Exercise details — Reproduce the records word for word, starting with the line that contains "Turn off the Reverb ON switch" and going on through the end of the records.

Input data —
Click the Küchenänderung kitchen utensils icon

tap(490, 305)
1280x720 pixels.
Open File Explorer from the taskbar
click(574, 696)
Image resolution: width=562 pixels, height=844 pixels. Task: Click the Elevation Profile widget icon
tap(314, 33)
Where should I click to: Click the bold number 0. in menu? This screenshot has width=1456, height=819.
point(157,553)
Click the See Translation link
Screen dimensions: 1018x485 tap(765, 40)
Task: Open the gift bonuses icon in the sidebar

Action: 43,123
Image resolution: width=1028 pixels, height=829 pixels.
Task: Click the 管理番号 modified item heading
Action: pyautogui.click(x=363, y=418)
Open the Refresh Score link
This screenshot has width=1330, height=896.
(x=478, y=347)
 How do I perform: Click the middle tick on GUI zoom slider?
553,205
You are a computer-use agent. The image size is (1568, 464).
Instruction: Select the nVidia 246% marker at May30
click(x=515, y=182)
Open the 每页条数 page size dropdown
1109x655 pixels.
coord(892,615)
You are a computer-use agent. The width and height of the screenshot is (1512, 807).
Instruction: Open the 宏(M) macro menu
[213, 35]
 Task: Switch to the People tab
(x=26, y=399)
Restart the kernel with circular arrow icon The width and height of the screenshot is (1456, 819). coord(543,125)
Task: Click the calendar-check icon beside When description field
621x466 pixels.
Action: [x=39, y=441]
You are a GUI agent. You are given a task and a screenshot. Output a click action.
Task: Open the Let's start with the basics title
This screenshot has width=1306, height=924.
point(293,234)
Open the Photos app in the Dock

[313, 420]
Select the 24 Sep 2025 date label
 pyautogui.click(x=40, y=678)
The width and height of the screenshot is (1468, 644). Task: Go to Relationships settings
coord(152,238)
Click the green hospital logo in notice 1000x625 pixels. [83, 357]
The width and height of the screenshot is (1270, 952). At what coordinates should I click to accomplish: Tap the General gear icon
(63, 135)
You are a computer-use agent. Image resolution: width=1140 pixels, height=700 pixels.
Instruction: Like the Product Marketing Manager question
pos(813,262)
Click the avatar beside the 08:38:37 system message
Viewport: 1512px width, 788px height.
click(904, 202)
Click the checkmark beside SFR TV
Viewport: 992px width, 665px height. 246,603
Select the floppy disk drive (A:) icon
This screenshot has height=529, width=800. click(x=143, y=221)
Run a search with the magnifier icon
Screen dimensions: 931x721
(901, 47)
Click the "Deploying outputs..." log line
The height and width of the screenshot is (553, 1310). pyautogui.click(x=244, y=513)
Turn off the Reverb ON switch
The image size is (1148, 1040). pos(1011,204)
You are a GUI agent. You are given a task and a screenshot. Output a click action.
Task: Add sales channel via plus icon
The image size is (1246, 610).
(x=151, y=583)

Answer to the problem —
Turn off the Reverb ON switch
The image size is (1148, 1040). pos(1011,204)
You are a GUI agent. You are given a task and a screenshot. Output a click action.
Task: Add sales channel via plus icon
The image size is (1246, 610).
(x=151, y=583)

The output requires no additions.